Le milliardaire américain Jeffrey Epstein avait été emprisonné après la mise à jour d'un gigantesque réseau de prostitution à caractère pédocriminel autour de sa personne. Les noms de personnalités politiques en vue telles que le Prince Andrew, Bill Clinton, Ehud Barak ou encore Donald Trump ont été cités dans cette affaire. Or, Jeffrey Epstein avait été retrouvé pendu dans sa cellule peu de temps après l'ouverture de son procès.

Sieste et shopping sur internet, l'attitude étrange des gardiens de cellule d'Epstein

La justice des Etats-Unis reproche aux gardiens d'avoir failli à leur mission de surveillance. Supposés effectuer une ronde toutes les trente minutes, les deux hommes n'en auraient effectué aucune entre 22h30 et 6h30 du matin, heure à laquelle le corps a été découvert.

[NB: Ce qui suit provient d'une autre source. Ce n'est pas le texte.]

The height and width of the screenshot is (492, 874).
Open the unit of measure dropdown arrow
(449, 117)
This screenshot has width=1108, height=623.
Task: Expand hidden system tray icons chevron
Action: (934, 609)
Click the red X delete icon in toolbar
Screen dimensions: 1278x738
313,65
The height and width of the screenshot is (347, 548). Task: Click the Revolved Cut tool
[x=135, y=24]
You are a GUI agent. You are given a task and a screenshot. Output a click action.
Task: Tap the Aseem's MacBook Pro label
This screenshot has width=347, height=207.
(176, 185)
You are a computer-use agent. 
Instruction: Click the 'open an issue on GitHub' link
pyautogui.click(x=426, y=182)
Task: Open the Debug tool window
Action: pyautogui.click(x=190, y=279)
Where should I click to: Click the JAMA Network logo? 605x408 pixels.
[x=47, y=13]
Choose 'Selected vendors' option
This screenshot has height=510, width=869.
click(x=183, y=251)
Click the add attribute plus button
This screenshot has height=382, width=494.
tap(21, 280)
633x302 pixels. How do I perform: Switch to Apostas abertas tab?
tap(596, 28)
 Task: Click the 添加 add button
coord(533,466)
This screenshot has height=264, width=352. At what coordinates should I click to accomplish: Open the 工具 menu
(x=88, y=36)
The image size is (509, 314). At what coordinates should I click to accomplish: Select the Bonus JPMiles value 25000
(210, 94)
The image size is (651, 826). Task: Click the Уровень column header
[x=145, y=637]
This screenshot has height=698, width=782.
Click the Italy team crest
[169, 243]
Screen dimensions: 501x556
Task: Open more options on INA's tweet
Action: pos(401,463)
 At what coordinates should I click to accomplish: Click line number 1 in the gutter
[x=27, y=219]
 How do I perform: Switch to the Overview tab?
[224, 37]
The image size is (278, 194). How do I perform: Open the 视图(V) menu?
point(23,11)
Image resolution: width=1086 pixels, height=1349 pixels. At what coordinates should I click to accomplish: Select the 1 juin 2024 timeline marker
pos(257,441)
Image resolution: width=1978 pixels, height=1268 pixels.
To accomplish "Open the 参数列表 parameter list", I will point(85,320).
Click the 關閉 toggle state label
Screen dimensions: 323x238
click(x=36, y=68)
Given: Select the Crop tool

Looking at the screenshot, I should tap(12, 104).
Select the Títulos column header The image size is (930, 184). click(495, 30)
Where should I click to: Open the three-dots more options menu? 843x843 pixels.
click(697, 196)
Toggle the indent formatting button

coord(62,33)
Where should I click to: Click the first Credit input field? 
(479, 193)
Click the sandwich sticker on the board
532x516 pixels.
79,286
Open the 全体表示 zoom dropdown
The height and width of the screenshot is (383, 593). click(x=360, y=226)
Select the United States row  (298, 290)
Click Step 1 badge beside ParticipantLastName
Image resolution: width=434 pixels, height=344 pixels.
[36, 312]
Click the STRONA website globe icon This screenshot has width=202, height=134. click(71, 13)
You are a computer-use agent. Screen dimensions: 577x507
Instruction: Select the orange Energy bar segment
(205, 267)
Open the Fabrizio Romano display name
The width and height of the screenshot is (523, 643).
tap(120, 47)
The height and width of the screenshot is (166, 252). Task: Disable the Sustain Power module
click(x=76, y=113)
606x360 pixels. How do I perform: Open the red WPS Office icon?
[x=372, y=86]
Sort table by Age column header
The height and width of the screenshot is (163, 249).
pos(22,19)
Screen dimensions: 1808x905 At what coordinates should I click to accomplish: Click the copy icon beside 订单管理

Selon le procureur fédéral de Manhattan, cité par BFM TV, les deux gardiens auraient dormi ou encore surfé sur internet, réalisant notamment des achats en ligne. Afin de dissimuler leurs manquements, ils auraient falsifié leur feuille de présence en affirmant avoir effectué les rondes nécessaires. Selon le procureur fédéral chargé de l'enquête, les deux hommes risquent jusqu'à cinq ans de prison. Une enquête pour «entreprise criminelle» a également été ouverte par le FBI.

Jeffrey Epstein, un «suicide apparent» qui soulève de nombreuses questions

Peu après le décès du milliardaire, le ministre de la Justice américain s'était dit «consterné» et «franchement en colère», déplorant de «graves irrégularités» dans son incarcération. Jeffrey Epstein avait notamment été placé dans une cellule individuelle, alors que, depuis une précédente tentative de suicide, la présence d'un codétenu lui avait été imposée.

Le médecin légiste ayant réalisé l'autopsie du corps de Jeffrey Epstein avait conclu à un «suicide apparent». Cette thèse avait néanmoins été mise en doute par Donald Trump quelques jours après le décès. Un expert indépendant mandaté par le frère de Jeffrey Epstein avait également jugé plus plausible la thèse de l'homicide.